Stored items
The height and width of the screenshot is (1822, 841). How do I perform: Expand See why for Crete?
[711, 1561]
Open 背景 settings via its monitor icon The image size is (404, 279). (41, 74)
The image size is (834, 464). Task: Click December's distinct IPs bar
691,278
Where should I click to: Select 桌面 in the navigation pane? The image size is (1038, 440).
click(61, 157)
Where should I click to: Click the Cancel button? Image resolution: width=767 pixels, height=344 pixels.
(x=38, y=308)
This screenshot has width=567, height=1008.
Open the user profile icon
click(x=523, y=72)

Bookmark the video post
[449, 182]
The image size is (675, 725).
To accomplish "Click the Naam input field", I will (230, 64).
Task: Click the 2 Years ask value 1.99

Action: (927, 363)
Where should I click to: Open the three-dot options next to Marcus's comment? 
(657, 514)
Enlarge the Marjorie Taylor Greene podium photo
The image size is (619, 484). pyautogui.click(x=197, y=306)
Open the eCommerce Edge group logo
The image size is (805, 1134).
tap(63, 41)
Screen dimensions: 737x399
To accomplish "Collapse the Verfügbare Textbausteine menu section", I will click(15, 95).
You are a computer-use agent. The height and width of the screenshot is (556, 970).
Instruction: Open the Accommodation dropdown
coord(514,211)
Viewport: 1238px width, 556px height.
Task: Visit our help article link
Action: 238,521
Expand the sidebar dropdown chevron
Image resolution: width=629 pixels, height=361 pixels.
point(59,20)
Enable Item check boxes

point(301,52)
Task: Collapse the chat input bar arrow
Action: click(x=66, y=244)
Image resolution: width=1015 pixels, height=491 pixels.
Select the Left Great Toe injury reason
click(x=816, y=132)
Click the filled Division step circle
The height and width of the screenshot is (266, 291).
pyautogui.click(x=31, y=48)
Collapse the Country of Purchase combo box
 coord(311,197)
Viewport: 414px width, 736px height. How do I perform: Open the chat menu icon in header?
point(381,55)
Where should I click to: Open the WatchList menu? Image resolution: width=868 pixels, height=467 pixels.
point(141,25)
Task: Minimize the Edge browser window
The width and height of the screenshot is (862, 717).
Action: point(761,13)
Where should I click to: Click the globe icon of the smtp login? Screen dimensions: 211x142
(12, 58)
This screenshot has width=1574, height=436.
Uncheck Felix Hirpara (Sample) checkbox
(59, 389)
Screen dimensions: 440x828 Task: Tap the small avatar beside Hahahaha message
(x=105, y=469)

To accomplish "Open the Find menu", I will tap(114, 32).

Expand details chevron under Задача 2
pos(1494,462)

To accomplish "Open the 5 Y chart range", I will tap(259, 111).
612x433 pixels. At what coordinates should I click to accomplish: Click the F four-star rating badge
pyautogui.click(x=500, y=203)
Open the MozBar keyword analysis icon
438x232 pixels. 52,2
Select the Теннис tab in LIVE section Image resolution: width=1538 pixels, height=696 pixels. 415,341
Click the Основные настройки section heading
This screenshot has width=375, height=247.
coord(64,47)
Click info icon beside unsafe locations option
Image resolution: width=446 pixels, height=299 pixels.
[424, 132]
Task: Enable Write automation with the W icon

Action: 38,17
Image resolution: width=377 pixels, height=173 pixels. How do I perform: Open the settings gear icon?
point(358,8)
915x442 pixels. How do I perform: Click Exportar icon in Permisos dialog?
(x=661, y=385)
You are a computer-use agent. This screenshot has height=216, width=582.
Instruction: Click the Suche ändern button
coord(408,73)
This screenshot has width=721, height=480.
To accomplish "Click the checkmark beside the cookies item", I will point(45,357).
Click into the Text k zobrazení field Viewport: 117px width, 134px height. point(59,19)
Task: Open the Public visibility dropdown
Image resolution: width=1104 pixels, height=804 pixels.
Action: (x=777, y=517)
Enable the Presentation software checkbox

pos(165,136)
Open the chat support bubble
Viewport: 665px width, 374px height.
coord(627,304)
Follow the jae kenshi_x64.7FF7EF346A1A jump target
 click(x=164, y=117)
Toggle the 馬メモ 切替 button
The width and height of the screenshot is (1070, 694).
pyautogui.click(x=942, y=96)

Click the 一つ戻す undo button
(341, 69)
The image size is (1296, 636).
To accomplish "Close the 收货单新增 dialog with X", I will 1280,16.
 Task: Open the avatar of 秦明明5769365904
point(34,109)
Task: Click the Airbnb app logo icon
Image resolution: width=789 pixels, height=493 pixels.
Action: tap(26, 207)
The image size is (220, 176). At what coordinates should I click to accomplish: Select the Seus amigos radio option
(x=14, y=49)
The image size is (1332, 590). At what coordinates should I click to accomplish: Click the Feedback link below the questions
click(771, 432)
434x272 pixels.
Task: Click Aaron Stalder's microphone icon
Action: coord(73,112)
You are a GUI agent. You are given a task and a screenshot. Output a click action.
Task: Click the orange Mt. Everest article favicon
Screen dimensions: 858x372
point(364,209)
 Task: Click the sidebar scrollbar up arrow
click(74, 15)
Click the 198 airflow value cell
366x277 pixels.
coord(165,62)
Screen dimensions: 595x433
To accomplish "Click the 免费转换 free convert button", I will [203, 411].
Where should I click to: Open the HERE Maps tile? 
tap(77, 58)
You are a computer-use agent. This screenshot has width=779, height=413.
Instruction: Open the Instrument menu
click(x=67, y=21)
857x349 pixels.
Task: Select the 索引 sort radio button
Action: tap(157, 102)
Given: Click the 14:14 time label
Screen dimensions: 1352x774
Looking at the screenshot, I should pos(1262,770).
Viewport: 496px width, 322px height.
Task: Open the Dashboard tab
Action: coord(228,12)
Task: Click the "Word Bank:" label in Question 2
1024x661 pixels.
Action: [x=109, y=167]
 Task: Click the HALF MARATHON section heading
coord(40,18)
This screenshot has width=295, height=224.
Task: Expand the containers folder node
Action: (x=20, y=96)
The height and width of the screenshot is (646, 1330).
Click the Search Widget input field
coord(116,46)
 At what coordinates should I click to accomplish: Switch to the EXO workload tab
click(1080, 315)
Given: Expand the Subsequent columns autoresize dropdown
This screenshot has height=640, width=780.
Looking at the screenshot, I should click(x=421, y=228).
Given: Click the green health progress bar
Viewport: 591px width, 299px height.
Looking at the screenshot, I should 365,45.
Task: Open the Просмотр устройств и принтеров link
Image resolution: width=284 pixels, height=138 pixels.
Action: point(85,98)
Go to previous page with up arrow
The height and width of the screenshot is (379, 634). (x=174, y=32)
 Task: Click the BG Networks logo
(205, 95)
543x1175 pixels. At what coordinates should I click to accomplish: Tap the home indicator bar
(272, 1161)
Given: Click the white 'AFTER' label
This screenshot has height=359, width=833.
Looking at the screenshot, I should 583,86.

**PROBLEM REQUIREMENTS:**
Show all lines from the records above where the word "Edge" occurs.

**RESULT OF THIS TASK:**
Open the eCommerce Edge group logo
Task: Minimize the Edge browser window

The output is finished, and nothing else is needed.